Затем Д'Лис перешел на диалект, которым пользовалась Викторина и Амели. Я догадалась, о чем он говорит, и меня затошнило. Но нельзя было поддаваться слабости. – Нежное белое мясо… еда… – Он обращался не ко мне, даже когда снова возвращался к английскому языку. – В былые дни… дни огня, ножей и крови, когда мой народ восставал… Они бежали… хозяева, хозяйки… аж визжали, они пытались скрыться… Папа Рикардо… часто он рассказывал мне, как это было, и молодел с каждым словом. Белое мясо… оно было нашим!
Д'Лис пребывал в каком-то собственном мире. Голова его раскачивалась вперед и назад, язык прятался, высовывался и скользил по нижней губе. Так мог бы сновать змеиный язык, да и сам он раскачивался как змея!
Я продолжала пятиться от двери. Он смотрел на меня… но видел ли он меня вообще? Его бессвязная речь перебивалась какими-то странными звуками, слова сменялись шипением. Медленно, шаг за шагом, он наступал на меня. Я понимала, что больше одного шанса мне не представится, что я обязана как следует использовать этот шанс. Теперь все зависело от моей способности выбрать момент для удара.
– Сейчас у меня будет пир белого мяса… Кто против? Оно уже принадлежит Дамбалис, и кто еще, кроме Его Глашатая, имеет право его съесть.

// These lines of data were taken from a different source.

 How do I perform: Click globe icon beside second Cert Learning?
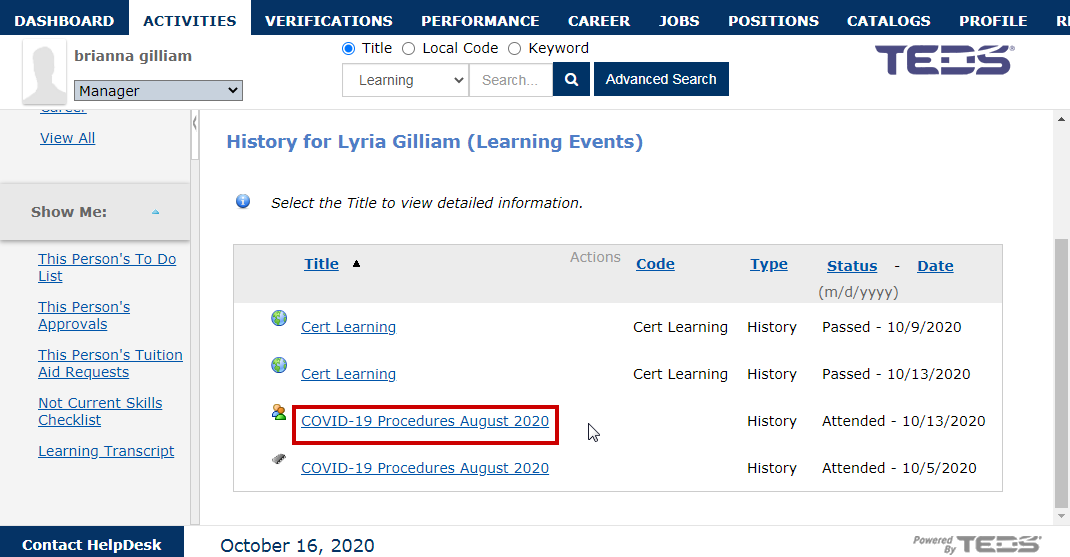coord(279,365)
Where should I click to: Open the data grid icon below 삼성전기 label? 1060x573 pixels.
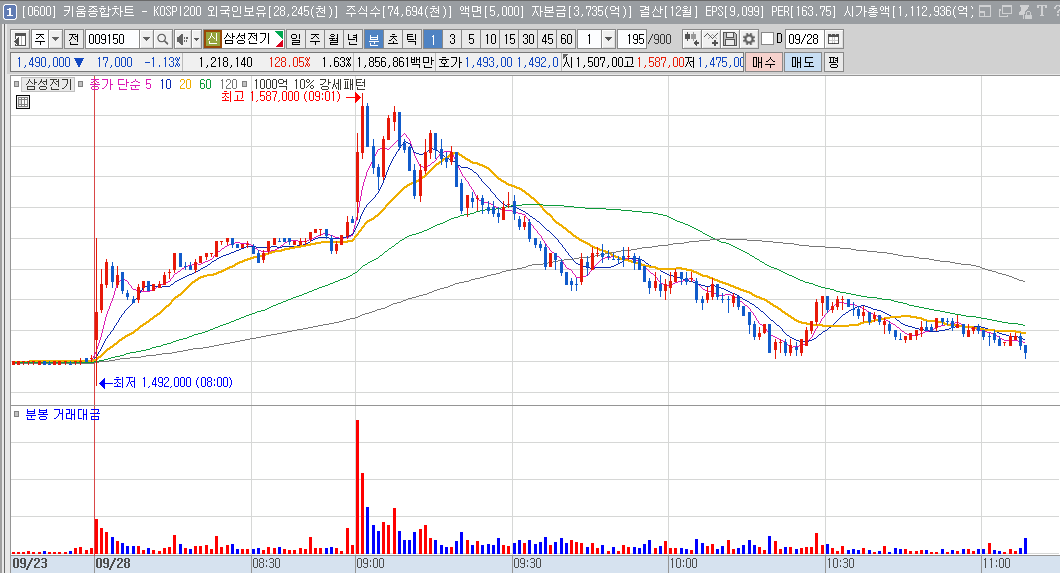click(23, 102)
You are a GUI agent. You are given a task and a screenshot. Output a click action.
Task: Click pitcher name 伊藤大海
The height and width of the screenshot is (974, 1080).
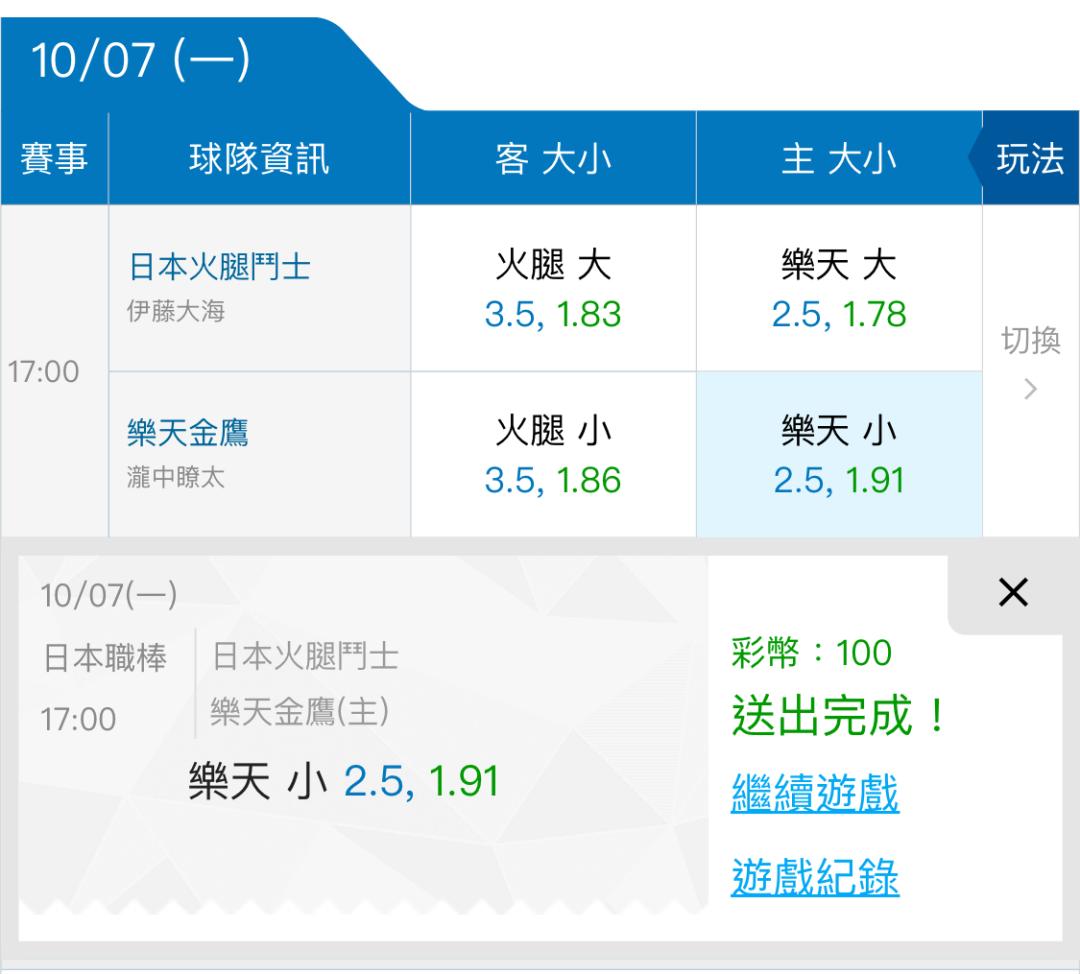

Он пригнулся, словно огромный кот, и я едва не обманулась, ибо это движение было таким замедленным, что я снова сочла его пьяным. Пальцы его впились в ворот моего платья, и рванули его со страшной силой, раздирая мою одежду, словно она была сделана из тончайшей бумаги. В то же мгновение я взмахнула кочергой и, собрав все силы, обрушила ее на голову Д'Лиса.
Некоторое время я не могла двинуться, просто стояла, пытаясь отдышаться, и глядела на то, что теперь лежало у моих ног. Д'Лис не издал ни звука. Но тот, другой звук – тупой удара… забуду ли я его когда-нибудь? Его взметнувшиеся руки, скрюченные пальцы, цеплявшиеся за бархатное покрывало постели, и как оно потом съехало и укрыло его тело.
Его тело! Я вздрогнула, с отвращением отбросила кочергу, и вытерла руки о юбку. Мне казалось, что мои ладони всегда будут помнить ощущение позолоченного металла. Д'Лис не шевелился и не стонал. Я не могла дотронуться до него, чтобы проверить, остались ли в нем признаки жизни. Я чувствовала, но не позволяла себе осознать – я убила этого человека, испытывая гораздо меньше жалости, чем если бы передо мной было бешеное животное. Для меня он был куда хуже, чем животное.
Кое-как я доковыляла до туалетного столика и нашла среди груды всяких безделушек булавки, чтобы заколоть прореху на платье. Ноги у меня подгибались, меня жестоко трясло, и я не была уверена, что у меня хватит физических сил выползти из комнаты. Не то, чтобы я недооценивала опасностей этого дома, но все-таки следовало поскорее выбраться из него.
Шатаясь, я вернулась к кровати – колыхало меня, как былинку, – взяла свой плащ и накинула на себя. Затем повернулась к двери, но так и не дошла до нее.